FİYAT VE KALİTE DENGESİ Derken, sene başında kıyamet koptu. Rekabet Kurulu duruma el koydu. Şarap Üreticileri Derneği karıştı. Küçükler büyükleri kartel oluşturmakla, büyükler ise küçükleri kaçak üretimle suçladı. Karşılıklı suçlamalar, son bir aydır tefrika halinde. Arkası yarın dizisi gibi hergün yayınlanıyor. Daha dün Kavaklıdere'nin sahibi Ali Başman arayarak konu ile ilgili görüşlerini yolladı: "Restaurant şarap satın alırken üreticinin hangi özelliklerine dikkat eder?
* Kalitesi müşterileri tarafından kabul edilen şarap olması,
* Firmanın kaliteli yeni ürünler sunabilmesi, geniş ürün yelpazesi olması,
* Dağıtım ve lojistik kolaylık (adrese teslim),
* Uzman kadrolarla bilgilendirme ve eğitim verebilme,
* Dekor ve tanıtım desteği verebilme,
* Fiyat kalite dengesinin olması,
* Fiyat avantajlarının yakalanabilmesi (iskonto, satış primi, kota primi, ön iskonto, dekor desteği gibi)
* Vade alarak stok maliyetlerini indirerek sermaye desteği alması. 1929 dan beri, kalitesini kanıtlamış olan Kavaklıdere Şarapları yatırım ve hizmetleri ile Türkiye'deki, diğer firmalara göre daha avantajlı duruma gelmektedir.

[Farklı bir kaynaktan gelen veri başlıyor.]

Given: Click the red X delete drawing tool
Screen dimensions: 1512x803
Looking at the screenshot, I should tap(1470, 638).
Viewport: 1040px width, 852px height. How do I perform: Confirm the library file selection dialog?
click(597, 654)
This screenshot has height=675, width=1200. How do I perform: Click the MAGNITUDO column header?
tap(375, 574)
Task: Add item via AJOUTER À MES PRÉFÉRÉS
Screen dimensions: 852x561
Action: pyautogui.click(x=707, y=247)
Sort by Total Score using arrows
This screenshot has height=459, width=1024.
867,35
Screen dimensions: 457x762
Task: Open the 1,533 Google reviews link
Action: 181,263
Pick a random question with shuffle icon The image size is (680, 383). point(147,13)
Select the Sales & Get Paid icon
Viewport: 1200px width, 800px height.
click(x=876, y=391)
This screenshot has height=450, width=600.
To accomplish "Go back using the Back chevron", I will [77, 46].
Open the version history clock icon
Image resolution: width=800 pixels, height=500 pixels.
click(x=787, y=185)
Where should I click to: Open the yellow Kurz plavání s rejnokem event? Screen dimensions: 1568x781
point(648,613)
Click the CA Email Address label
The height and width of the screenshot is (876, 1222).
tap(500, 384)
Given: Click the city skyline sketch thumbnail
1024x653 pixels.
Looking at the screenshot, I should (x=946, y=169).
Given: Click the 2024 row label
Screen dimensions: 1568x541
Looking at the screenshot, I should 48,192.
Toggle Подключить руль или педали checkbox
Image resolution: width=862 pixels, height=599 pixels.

Avrupa'da kaliteli şarap üretiminin önemli faktörü terroir uygulamasını (uygun toprak ve klimada, kaliteli üzüm bağı ve hemen yanında kaliteli şarap üretilebilecek tesis ve uzman kadro ile üretim) Türkiye'de üç ayrı bölgede uygulayan tek üretici olması, ürünlerinin beğenilmesi, müşteri talebi doğurmakta. Bu oluşumda zor kullanma, rakiple müşterek hareket etme yoktur. Müşteriler bizi tercih ettikleri gibi rakip ürünlerle beraber bizi tercih edebiliyorlar. Bu bir müşteri tercihidir. Serbest piyasada alıcı, özgür iradesi ile hareket etmektedir. Kartelleşme söz konusu değildir. Kapasite bildirimlerine bakıldığında kartelleşmenin imkansız olduğu görülmektedir. Türkiye'de yıllık 30 milyon litre satıldığı beyan ediliyor. Kayıtsız satışlarla bu rakam 60 milyon litreyi geçmektedir. Yıllanmış şaraplarıyla piyasada tanınmış olan Kavaklıdere, kapasitesinin yüzde 65'ini satışa sunmakta, kalan miktar yıllandırma için ayrılmaktadır. Sonuç olarak tümünü satışta kullansa bile pazarda kartelleşemez.
REKABET ZORLAŞIYOR Sorun yüksek vergiden kaynaklanan kayıtsız ve haksız rekabetdir. Vergi kaçağı ve haksız rekabet çarptırılarak rekabeti engelleme sorunu halinde gösterilmek istenmektedir. Artan vergi maliyetleri sonucu düşen kar marjları ile birlikte kayıtsız satışla rekabet her geçen gün zorlaşmaktadır. Kayıtsız satışlardan kazanılan gelirler, pazardaki haksız rekabet boyutunu artırmıştır." Bu toz dumanın okuyucularımızı doğrudan ilgilendiren yönü şu: Bir lokantaya gidiyorsunuz ve size sadece "Şu şarabı satıyoruz" diyorlar. Siz de bu oldu bittiyi kabullenmek zorunda kalıyorsunuz. Şimdi umudumuz, bu garabetin tez zamanda değişmesi. Çünkü bu değişim sizin daha iyi şarap ve fiyatlara da ulaşmanızı sağlayacak.